* _TAREA PENDIENTE_
Según el texto sobre el restaurante Boragó, ¿cuántos platos prepara el local cada día?

Luego, muestra otro frasco con cubos beige y un aroma dulce. Es miso de pan. Toma otro frasco y le introduce un palito de madera para probar. Sabe a caramelo. Es pan viejo fermentado con agua, algo que el chef llama un miso completo. “Imagínate lo que podemos hacer con otros ingredientes. Cosas que parecían imposibles, hoy son posibles y es lo que vamos a seguir haciendo en el CIB. Cuando tú cocinas, quieres que la gente lo pruebe y diga: “Conchetumadre, esto es lo mejor que he probado en mi vida”.

Puertas adentro

Quienes conocen a Rodolfo Guzmán lo definen como un genio loco, creativo y disperso. Su cable a tierra es su mujer, Alejandra Tagle, a quien el cocinero describe como su “motor”. Arquitecta de profesión, se encarga no solo del diseño del lugar, sino que de la gestión del Boragó. Tiene oficina en el segundo piso del restaurante –al igual que Aguilera y Guzmán–, y juntos son padres de dos niñas y dos niños.

El chef asegura que la gastronomía chilena “viene con todo” y que cada vez que algún cocinero de Boragó abre su propio local, le va bien. “Es difícil que comas mal en Santiago”, señala.

-¿Qué restaurantes te gustan?

-El Rancho de la señora María me gusta; La fuente alemana; La calma, de Gabriel Layera; el Sierra, del Coto (Cristián Sierra), que estuvo siete años con nosotros; el Ambrosía; el Mestizo… Puedo decirte 100 si quieres.

Todas las noches, Guzmán está en el Boragó. Dice que aunque ya no lo necesitan los cocineros, le gusta estar ahí. El local prepara a diario 1.045 platos, para los 19 tiempos que incluye el menú por persona. Eso, cuando no está de viaje. El año pasado realizó un tour mundial para promocionar el libro Boragó, de la editorial Phaidon, que contiene cien recetas, además de la historia del restaurante, la investigación sobre los ingredientes y el proceso creativo. En los próximos días viajará a Japón a reunirse con los mejores chef del mundo, y a fines de año está invitado a Alemania para cocinar para la conmemoración de los 30 años de la caída del Muro de Berlín, junto a Google y Harvard.

El 3 de abril, el círculo de Cronistas Gastronómicos de Chile le otorgó la máxima distinción, a través del premio Rosita Robinovitch.

-Siempre se ha dicho que tienes mejor prensa en el extranjero que en Chile. Es la primera vez que la gastronomía chilena te corona como el mejor chef, ¿cómo lo recibes?

* _EXTRACTOS DE DATOS_
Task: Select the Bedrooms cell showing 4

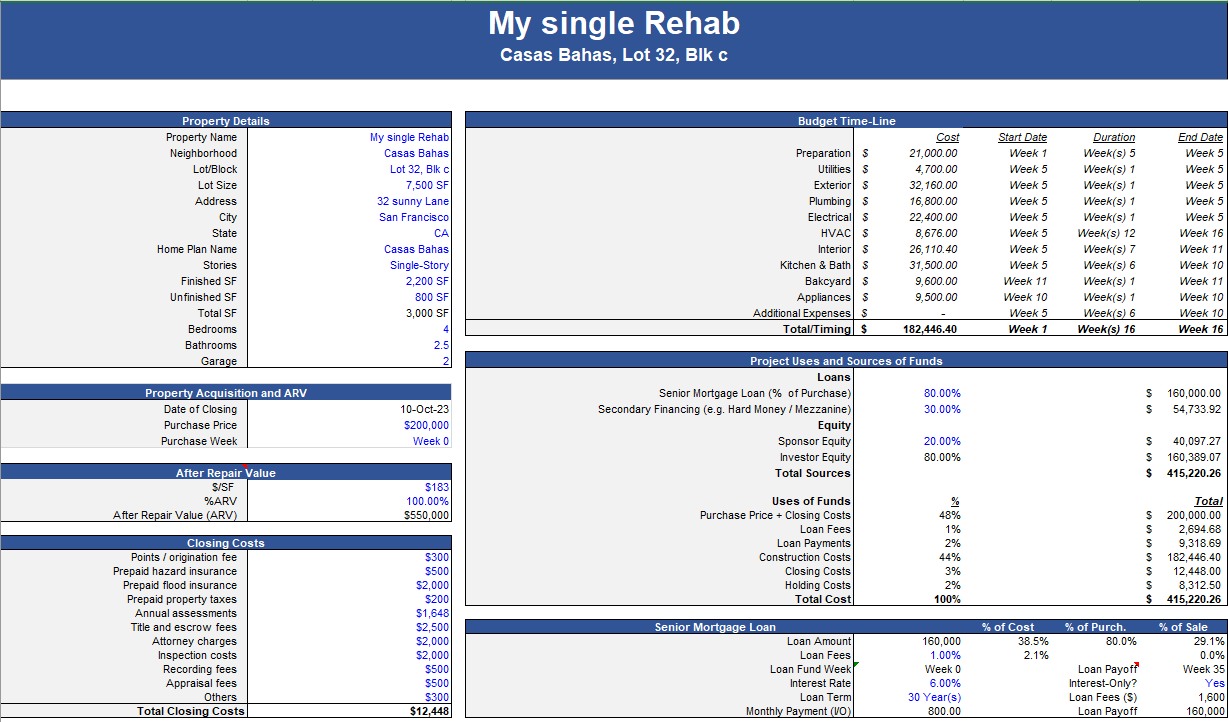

* * *

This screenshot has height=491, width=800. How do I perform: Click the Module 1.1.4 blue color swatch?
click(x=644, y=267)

* _RESPUESTA DEL EJERCICIO_
El local prepara 1.045 platos al día.